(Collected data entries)
○ ○ ○ ○
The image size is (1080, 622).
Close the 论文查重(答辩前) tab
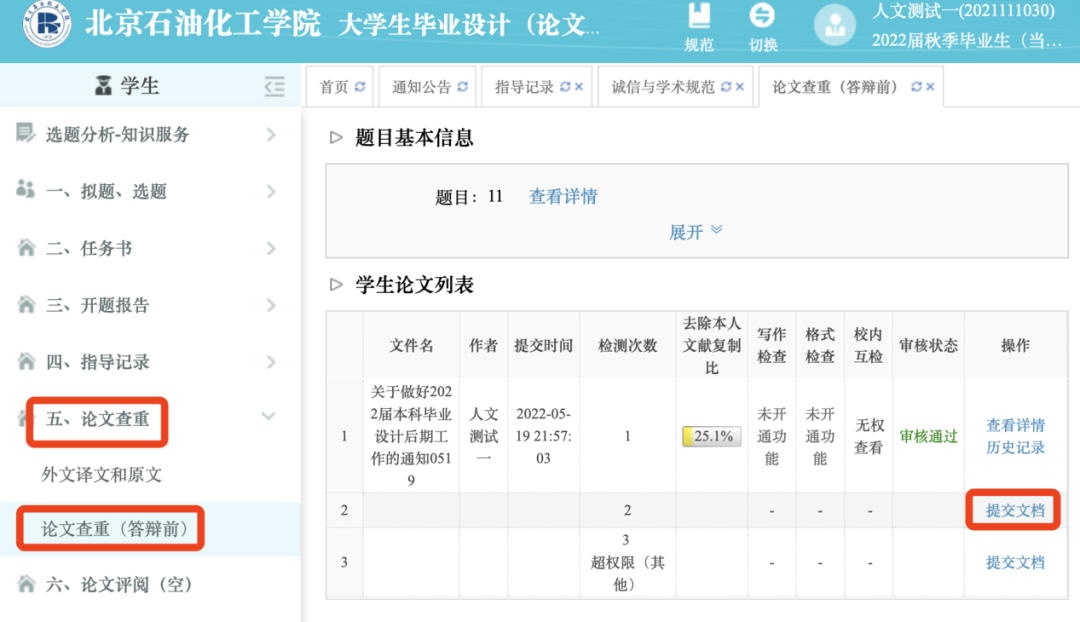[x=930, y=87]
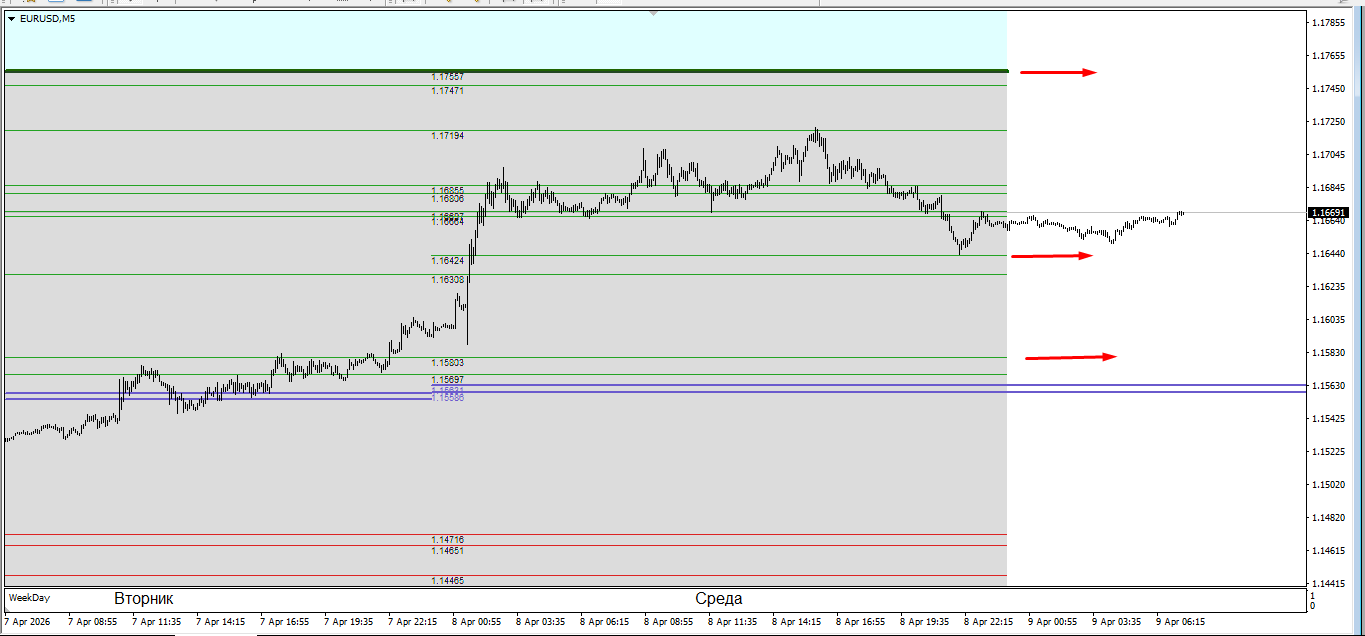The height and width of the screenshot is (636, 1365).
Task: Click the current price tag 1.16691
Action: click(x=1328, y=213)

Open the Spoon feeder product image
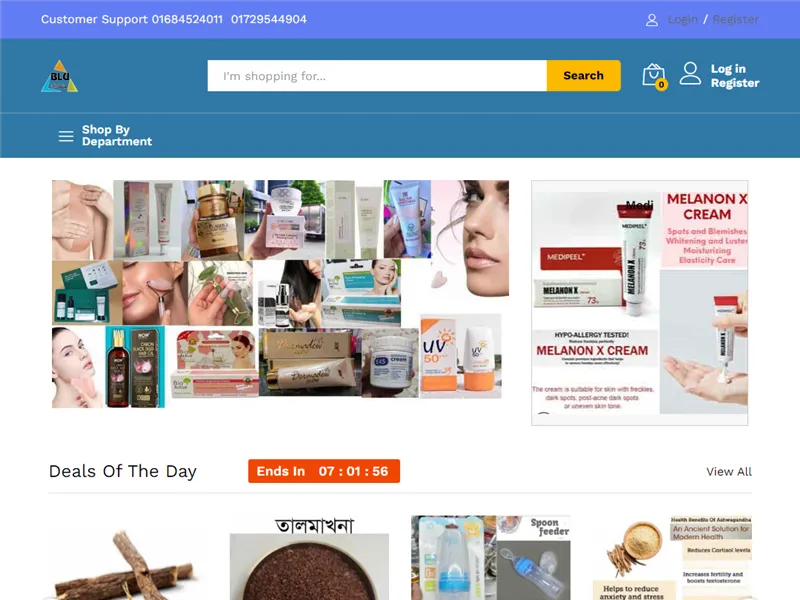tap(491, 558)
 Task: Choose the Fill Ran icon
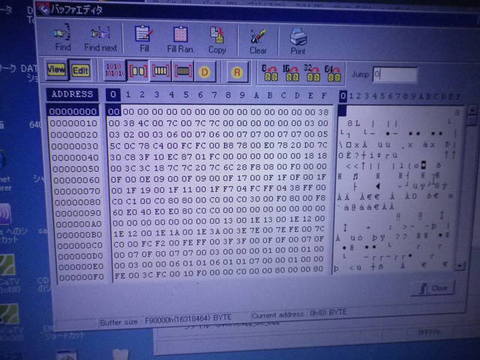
○ ○ ○ ○
:: WHAT THIS TASK INVOLVES ::
Nothing but the records above, exact and without pictures, should appear in the answer.

:: WRITTEN ANSWER ::
The image size is (1080, 622).
Close the 论文查重(答辩前) tab
[x=930, y=87]
The height and width of the screenshot is (636, 1365).
Task: Click the current price tag 1.16691
Action: click(x=1328, y=213)

Open the Spoon feeder product image
tap(491, 558)
 Task: Choose the Fill Ran icon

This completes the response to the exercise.